Consider, too, the early-20th century regulation of marijuana in the United States: the Pure Food and Drug Act of 1906 mandated that all products containing cannabis indica be properly labeled as such to inform the consumer. From this commonsense, unobtrusive beginning, we now have a massive federal apparatus that devotes itself entirely to the confiscation of marijuana plants and the prosecution of those who grow and purchase them: we have spent billions and billions of dollars and incarcerated millions of people on marijuana charges since the simple, unassuming PFDA of 1906. Whether or not one believes pot should be legal, it's clear that the United States Government possesses virtually zero ability to restrain itself once it has been granted a little bit of power.

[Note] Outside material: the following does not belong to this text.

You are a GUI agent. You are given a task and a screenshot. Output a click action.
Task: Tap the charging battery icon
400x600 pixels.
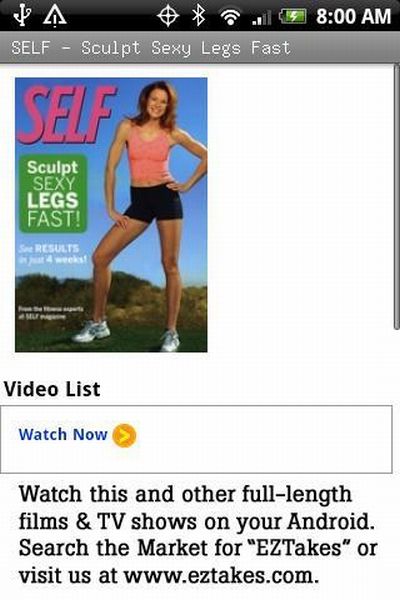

Finally, and perhaps most pertinently to our current national debate, consider the Necessary and Proper clause of the Constitution: that Congress "shall have power... to make all laws which shall be necessary and proper for carrying into execution" the enumerated powers under Article One, Section 8. Opponents of the Constitution declared that this unobtrusive legalese would create a Federal government of limitless authority. It didn't -- not at first, anyway. Centuries later, our government would use the Necessary and Proper Clause (along with the Commerce Clause) to authorize a great and sweeping number of onerous regulations -- including Obamacare, the darling legislation of the modern American left, a patently unconstitutional piece of law that was engendered by the very document that was supposed to protect against it.

Given these realities, it is perfectly reasonable to assume that the FDA, or some other Federal agency as-yet undreamed, will eventually outlaw all raw milk everywhere, irrespective of state sovereignty and of the separation of powers that once defined the United States government. And it is not hard to see why this will take place. We have, by and large, become accustomed to the gradual transfer of power from the average citizen to the empowered bureaucrat; many have fully accepted that the government is the ultimate arbiter of what is right and proper, be it the type of firearm you may own or the kind of drug you may ingest or the type of milk you may drink.

Were the people of this country to wake up tomorrow and recognize the dearth of autonomy that has been left to them, things might begin to change, however slowly. But do not count on it. The Federal government has declared that the sovereignty of the individual is not a part of "the public interest." All that's left is the interest of those at the top, and we know, from history, how that usually plays out.